◆ Task details
What is the number of lines in the entries that include the word "extranjeros"? Respond with the number only.

Stored data entries
- - -
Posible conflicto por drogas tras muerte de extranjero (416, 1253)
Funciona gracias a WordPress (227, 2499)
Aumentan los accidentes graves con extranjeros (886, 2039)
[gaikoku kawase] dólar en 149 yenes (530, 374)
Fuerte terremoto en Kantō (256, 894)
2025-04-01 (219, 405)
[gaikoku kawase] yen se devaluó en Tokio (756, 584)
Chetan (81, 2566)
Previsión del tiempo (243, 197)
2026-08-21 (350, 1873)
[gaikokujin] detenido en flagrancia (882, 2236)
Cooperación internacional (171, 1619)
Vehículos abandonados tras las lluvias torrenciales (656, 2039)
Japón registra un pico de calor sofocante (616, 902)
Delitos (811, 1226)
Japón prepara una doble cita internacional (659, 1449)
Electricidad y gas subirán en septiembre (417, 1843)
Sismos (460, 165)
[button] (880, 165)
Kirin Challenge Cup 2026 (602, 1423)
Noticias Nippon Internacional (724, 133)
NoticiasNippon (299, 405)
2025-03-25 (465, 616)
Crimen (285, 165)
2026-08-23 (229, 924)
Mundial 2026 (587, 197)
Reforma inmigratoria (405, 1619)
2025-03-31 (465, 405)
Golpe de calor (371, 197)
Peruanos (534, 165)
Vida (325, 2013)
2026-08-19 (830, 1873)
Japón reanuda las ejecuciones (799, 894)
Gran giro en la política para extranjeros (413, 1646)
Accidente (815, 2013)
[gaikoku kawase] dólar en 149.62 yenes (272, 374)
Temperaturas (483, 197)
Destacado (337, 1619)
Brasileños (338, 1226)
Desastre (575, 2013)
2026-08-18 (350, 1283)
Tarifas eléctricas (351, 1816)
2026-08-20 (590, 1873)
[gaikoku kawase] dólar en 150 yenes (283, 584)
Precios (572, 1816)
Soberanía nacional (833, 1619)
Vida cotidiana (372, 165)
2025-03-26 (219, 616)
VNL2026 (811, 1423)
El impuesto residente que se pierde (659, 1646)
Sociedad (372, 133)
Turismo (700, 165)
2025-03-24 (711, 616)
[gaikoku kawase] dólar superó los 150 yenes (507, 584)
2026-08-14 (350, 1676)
- - -
◆ Output below
2